La vie et rien d’autre, Philippe Noiret au sommet chez Tavernier

Les difficultés pour monter un film sont toujours plus ou moins grandes. Quand Bertrand Tavernier décide de monter LA VIE ET RIEN D’AUTRE, il a déjà 25 ans de carrière derrière lui. Ce qui ne l’empêchera pas de voir les refus s’enchaîner.

Le cinéaste décide de plonger dans la première guerre mondiale en racontant une partie méconnue de l’Histoire. Il revient sur l’année 1920, où s’opère le recensement des soldats français toujours portés disparus deux ans après la fin de la Première Guerre mondiale, environ 350 000, auquel vient s’ajouter la recherche de la dépouille du poilu qui sera le Soldat Inconnu sous l’Arc de Triomphe. L’intérêt de Tavernier pour le sujet remonte à sa lecture d’un livre écrit par Didier Daeninckx, LA DER DES DERS. Le lecteur est plongé dans l’immédiat d’après-guerre et suit les aventures d’un ancien combattant qui a eu l’idée de se reconvertir en détective privé. Le cinéaste demandera à Jean Cosmos, grand auteur, de rédiger une historie qui, au fil des archives, le mènera à créer le personnage de Dellaphane, officier à qui les autorités confie une mission qu’il tient à remplir. La mise en place sous l’Arc de Triomphe d’une tombe du Soldat Inconnu est alors considérée par l’officier comme une supercherie, car à l’antithèse de la mission qu’on lui confiée.   
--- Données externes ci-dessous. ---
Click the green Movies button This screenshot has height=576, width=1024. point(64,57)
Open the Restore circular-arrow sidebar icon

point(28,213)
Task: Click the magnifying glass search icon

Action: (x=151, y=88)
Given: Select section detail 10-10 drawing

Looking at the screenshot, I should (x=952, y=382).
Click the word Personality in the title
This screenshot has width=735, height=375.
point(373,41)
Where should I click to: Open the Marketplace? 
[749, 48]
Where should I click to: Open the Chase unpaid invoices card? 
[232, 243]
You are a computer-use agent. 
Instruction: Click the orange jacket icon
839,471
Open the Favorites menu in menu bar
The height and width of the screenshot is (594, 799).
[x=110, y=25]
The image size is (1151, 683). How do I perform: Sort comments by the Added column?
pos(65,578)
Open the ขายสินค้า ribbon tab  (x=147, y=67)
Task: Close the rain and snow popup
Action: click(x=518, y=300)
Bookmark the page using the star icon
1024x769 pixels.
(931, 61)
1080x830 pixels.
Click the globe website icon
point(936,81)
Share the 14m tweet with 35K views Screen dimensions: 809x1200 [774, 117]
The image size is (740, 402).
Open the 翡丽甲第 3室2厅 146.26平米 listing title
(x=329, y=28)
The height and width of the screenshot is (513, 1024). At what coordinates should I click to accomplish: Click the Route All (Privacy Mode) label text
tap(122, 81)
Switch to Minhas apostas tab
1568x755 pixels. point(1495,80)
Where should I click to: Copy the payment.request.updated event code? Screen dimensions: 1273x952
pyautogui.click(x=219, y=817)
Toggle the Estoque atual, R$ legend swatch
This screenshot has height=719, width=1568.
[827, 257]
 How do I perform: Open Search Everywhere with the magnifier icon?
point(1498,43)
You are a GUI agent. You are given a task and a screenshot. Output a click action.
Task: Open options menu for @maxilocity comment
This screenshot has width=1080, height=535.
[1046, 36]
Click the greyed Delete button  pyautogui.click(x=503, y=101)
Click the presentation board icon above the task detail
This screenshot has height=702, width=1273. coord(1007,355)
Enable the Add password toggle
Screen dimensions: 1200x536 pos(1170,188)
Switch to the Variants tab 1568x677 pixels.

Le grand Philippe Noiret prête ses traits à cette homme fort qui tente de faire émerger une vérité que les autorités préféreraient enfouir à jamais. Malgré le sujet, Bertrand Tavernier ne parvient pas à rassembler l’argent nécessaire pour mettre en boîte le film. Défendu par son producteur, René Cleitman, LA VIE ET RIEN D’AUTRE fait peur aux diffuseurs et aux financiers qui préfèrent ne pas s’engager sur un projet très ambitieux. Les chaînes de télévision, frileuses, ne prennent pas le risque de perdre quelques milliers de francs (monnaie de l’époque) pour un film qui ne représente pas un bon programme de « prime time ».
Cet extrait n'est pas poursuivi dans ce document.